Vous lisez ici la version écrite de la chronique de nos journalistes dans l’émission Le Meilleur des Mondes de France Culture, le vendredi à 21h, dont Numerama est partenaire.
Et si l’on démystifiait la figure du lanceur d’alerte moderne ?
Je ne vous parle pas des Aaron Schwartz, Edward Snowden ou Chelsea Manning, mais des Mark, des Tristan, des Justin… Une nouvelle vague d’hommes (surtout) et de femmes (un peu) que l’on a vu sortir du bois ces dernières années. Leur créneau : dénoncer aujourd’hui avec force les outils qu’ils ont contribué à construire hier.
Tim Kendall, par exemple, a été en charge de la monétisation de Facebook et président de Pinterest. En 2020, il s’indignait dans le documentaire de Netflix, Derrière nos écrans de fumée : « Des sites comme Facebook, Snapchat, YouTube ont pour unique but de garder l’utilisateur le plus longtemps possible sur son écran. Ils veulent accaparer le maximum de temps et d’attention de chaque membre », l’entend-on asséner.

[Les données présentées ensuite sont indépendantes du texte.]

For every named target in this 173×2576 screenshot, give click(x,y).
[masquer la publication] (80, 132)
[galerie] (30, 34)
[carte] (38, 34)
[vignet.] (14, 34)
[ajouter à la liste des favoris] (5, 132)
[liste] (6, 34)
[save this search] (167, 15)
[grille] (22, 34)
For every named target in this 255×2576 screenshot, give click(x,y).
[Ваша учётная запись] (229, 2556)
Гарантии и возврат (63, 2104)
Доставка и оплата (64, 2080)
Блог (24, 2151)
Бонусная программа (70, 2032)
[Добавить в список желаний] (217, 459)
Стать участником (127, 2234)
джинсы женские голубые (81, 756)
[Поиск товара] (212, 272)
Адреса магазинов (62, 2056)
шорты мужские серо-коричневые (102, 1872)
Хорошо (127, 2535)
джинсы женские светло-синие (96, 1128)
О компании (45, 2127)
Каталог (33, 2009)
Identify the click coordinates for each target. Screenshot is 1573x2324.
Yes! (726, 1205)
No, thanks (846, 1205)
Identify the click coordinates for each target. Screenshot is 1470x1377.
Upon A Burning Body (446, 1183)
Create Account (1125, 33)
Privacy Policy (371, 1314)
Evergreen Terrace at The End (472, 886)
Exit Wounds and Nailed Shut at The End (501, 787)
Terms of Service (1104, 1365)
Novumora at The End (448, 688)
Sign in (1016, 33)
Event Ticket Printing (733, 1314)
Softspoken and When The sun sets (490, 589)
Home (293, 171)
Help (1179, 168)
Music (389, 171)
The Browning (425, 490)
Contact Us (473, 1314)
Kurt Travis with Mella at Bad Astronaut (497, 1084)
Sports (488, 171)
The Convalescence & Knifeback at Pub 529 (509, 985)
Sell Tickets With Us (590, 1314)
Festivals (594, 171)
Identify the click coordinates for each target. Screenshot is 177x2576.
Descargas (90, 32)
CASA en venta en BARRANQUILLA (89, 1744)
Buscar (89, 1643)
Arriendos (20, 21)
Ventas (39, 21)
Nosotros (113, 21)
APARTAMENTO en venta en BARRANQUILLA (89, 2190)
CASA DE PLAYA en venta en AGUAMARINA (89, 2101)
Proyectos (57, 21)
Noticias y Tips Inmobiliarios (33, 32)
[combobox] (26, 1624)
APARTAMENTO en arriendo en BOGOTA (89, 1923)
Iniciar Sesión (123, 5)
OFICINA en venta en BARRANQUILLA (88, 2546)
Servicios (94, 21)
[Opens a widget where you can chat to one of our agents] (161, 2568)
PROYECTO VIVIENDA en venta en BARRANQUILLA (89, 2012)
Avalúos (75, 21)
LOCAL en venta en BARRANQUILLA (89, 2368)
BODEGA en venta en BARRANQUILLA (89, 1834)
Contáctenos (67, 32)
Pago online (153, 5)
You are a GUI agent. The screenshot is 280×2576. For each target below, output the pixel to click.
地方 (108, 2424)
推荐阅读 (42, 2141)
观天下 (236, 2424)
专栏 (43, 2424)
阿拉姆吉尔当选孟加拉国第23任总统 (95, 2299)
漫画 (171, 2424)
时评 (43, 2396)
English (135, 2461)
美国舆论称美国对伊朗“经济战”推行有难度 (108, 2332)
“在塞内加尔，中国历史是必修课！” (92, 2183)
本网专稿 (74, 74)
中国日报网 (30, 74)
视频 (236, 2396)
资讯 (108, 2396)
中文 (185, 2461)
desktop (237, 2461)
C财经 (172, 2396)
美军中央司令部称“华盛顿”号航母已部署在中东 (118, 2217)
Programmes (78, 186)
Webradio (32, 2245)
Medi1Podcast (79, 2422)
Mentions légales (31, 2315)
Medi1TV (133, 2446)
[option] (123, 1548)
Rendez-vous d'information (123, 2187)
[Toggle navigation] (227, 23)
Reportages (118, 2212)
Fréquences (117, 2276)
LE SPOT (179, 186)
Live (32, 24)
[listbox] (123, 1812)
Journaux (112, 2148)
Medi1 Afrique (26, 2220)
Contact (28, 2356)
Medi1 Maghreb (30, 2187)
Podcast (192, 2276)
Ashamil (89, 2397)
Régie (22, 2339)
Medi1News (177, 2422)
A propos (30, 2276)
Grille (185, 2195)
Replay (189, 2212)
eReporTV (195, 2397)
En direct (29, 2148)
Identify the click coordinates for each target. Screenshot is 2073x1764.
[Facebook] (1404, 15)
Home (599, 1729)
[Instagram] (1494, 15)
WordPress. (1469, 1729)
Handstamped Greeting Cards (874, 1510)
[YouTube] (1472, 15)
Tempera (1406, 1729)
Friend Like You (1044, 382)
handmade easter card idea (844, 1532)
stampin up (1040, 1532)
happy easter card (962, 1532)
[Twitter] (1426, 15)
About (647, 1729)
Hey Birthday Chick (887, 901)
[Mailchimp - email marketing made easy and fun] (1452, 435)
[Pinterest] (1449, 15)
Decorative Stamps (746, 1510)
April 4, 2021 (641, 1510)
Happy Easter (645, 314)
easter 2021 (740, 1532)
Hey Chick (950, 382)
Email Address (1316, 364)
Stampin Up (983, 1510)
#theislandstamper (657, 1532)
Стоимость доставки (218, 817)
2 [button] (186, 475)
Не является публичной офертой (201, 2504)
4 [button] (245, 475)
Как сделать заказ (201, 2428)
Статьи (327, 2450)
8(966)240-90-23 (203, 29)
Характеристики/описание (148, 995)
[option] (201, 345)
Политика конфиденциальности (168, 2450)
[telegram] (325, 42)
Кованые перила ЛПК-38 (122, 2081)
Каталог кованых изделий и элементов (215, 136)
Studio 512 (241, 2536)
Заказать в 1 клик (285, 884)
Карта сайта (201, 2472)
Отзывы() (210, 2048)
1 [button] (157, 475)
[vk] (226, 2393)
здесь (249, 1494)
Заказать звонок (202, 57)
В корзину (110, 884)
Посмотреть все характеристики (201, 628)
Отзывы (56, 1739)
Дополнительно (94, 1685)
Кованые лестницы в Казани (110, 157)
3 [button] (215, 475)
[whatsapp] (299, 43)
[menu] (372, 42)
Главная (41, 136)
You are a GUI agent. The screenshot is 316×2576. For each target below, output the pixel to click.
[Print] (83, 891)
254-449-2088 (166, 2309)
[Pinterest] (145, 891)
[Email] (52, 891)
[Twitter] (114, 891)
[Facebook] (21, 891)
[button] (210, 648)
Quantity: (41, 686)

À sa sortie, ce docu-fiction a fait grand bruit. Son intention est louable : alerter le public sur les raisons de son addiction aux réseaux sociaux. Mais c’est sur le format que quelque chose cloche légèrement. Je vous plante la mise en scène : on observe une demi-douzaine d’anciens cadres de la tech, assis face caméra, les mains croisées, le regard intense porté vers l’horizon, balancer tout le mal qu’ils pensent de la Silicon Valley… Valley qui leur a permis de s’enrichir monstrueusement pendant des années, avant soudain, de se découvrir une conscience.
On pourrait se demander : n’ont-ils pas le droit de se repentir ? Bien sûr, ces paroles sont importantes, mais elles viennent surtout crédibiliser ce que dénoncent depuis très longtemps des ONG, des médias ou des politiques. Et il est difficile de ne pas voir un certain opportunisme dans la démarche de ces anciens responsables qui ont visiblement senti le vent tourner.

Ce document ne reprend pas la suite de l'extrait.